> **Instructions for the task**: For every entry below, retype it exactly as it reads.

> **Task material**:
>>>

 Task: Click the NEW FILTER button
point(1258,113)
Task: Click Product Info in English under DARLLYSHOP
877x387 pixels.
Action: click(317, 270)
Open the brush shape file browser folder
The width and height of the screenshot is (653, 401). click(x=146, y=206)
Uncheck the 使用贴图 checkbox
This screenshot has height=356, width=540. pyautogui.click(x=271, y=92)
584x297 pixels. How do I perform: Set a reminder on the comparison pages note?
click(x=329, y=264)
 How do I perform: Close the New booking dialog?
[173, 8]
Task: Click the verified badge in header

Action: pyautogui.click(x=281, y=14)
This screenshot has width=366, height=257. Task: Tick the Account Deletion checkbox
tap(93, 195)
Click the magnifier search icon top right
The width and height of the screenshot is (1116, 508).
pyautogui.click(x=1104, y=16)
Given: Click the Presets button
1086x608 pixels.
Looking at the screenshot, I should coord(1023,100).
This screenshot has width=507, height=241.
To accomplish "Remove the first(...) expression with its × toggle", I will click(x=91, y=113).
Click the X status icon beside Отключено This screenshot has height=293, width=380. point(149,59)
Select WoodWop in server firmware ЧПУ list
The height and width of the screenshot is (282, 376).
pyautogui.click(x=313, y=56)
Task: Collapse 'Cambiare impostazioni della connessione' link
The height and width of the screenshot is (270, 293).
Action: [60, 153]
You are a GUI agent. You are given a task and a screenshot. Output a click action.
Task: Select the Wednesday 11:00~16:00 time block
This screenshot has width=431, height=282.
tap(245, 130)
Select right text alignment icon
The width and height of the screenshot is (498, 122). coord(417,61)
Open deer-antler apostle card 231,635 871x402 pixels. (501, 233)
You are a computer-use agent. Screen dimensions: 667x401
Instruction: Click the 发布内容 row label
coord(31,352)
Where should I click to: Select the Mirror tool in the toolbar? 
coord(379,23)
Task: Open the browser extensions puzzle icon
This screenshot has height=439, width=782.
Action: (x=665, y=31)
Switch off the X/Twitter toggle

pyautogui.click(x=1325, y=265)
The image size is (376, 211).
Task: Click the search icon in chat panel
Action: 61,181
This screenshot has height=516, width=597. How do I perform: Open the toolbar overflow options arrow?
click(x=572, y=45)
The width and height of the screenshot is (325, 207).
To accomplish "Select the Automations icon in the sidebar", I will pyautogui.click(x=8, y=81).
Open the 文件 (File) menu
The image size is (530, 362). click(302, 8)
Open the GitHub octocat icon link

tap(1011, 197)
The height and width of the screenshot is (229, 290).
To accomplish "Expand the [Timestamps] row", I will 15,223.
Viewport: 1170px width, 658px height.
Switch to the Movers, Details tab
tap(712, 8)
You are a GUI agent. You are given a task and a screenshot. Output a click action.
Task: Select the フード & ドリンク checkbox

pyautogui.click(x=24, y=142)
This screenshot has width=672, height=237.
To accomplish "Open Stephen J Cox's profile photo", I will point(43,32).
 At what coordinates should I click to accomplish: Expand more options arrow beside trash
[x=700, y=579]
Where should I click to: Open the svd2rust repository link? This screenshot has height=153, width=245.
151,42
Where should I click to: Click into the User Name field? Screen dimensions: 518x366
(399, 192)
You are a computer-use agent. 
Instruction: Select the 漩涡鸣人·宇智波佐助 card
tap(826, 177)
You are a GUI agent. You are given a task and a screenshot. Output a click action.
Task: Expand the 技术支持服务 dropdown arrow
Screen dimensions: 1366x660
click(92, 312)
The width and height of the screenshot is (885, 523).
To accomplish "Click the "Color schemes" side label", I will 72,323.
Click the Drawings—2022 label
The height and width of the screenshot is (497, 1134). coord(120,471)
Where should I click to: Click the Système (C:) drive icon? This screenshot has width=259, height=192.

<<<

> **Answer for the task**:
 Task: Click the NEW FILTER button
point(1258,113)
Task: Click Product Info in English under DARLLYSHOP
877x387 pixels.
Action: click(317, 270)
Open the brush shape file browser folder
The width and height of the screenshot is (653, 401). click(x=146, y=206)
Uncheck the 使用贴图 checkbox
This screenshot has height=356, width=540. pyautogui.click(x=271, y=92)
584x297 pixels. How do I perform: Set a reminder on the comparison pages note?
click(x=329, y=264)
 How do I perform: Close the New booking dialog?
[173, 8]
Task: Click the verified badge in header

Action: pyautogui.click(x=281, y=14)
This screenshot has width=366, height=257. Task: Tick the Account Deletion checkbox
tap(93, 195)
Click the magnifier search icon top right
The width and height of the screenshot is (1116, 508).
pyautogui.click(x=1104, y=16)
Given: Click the Presets button
1086x608 pixels.
Looking at the screenshot, I should coord(1023,100).
This screenshot has width=507, height=241.
To accomplish "Remove the first(...) expression with its × toggle", I will click(x=91, y=113).
Click the X status icon beside Отключено This screenshot has height=293, width=380. point(149,59)
Select WoodWop in server firmware ЧПУ list
The height and width of the screenshot is (282, 376).
pyautogui.click(x=313, y=56)
Task: Collapse 'Cambiare impostazioni della connessione' link
The height and width of the screenshot is (270, 293).
Action: [60, 153]
You are a GUI agent. You are given a task and a screenshot. Output a click action.
Task: Select the Wednesday 11:00~16:00 time block
This screenshot has width=431, height=282.
tap(245, 130)
Select right text alignment icon
The width and height of the screenshot is (498, 122). coord(417,61)
Open deer-antler apostle card 231,635 871x402 pixels. (501, 233)
You are a computer-use agent. Screen dimensions: 667x401
Instruction: Click the 发布内容 row label
coord(31,352)
Where should I click to: Select the Mirror tool in the toolbar? 
coord(379,23)
Task: Open the browser extensions puzzle icon
This screenshot has height=439, width=782.
Action: (x=665, y=31)
Switch off the X/Twitter toggle

pyautogui.click(x=1325, y=265)
The image size is (376, 211).
Task: Click the search icon in chat panel
Action: 61,181
This screenshot has height=516, width=597. How do I perform: Open the toolbar overflow options arrow?
click(x=572, y=45)
The width and height of the screenshot is (325, 207).
To accomplish "Select the Automations icon in the sidebar", I will pyautogui.click(x=8, y=81).
Open the 文件 (File) menu
The image size is (530, 362). click(302, 8)
Open the GitHub octocat icon link

tap(1011, 197)
The height and width of the screenshot is (229, 290).
To accomplish "Expand the [Timestamps] row", I will 15,223.
Viewport: 1170px width, 658px height.
Switch to the Movers, Details tab
tap(712, 8)
You are a GUI agent. You are given a task and a screenshot. Output a click action.
Task: Select the フード & ドリンク checkbox

pyautogui.click(x=24, y=142)
This screenshot has width=672, height=237.
To accomplish "Open Stephen J Cox's profile photo", I will point(43,32).
 At what coordinates should I click to accomplish: Expand more options arrow beside trash
[x=700, y=579]
Where should I click to: Open the svd2rust repository link? This screenshot has height=153, width=245.
151,42
Where should I click to: Click into the User Name field? Screen dimensions: 518x366
(399, 192)
You are a computer-use agent. 
Instruction: Select the 漩涡鸣人·宇智波佐助 card
tap(826, 177)
You are a GUI agent. You are given a task and a screenshot. Output a click action.
Task: Expand the 技术支持服务 dropdown arrow
Screen dimensions: 1366x660
click(92, 312)
The width and height of the screenshot is (885, 523).
To accomplish "Click the "Color schemes" side label", I will 72,323.
Click the Drawings—2022 label
The height and width of the screenshot is (497, 1134). coord(120,471)
Where should I click to: Click the Système (C:) drive icon? This screenshot has width=259, height=192.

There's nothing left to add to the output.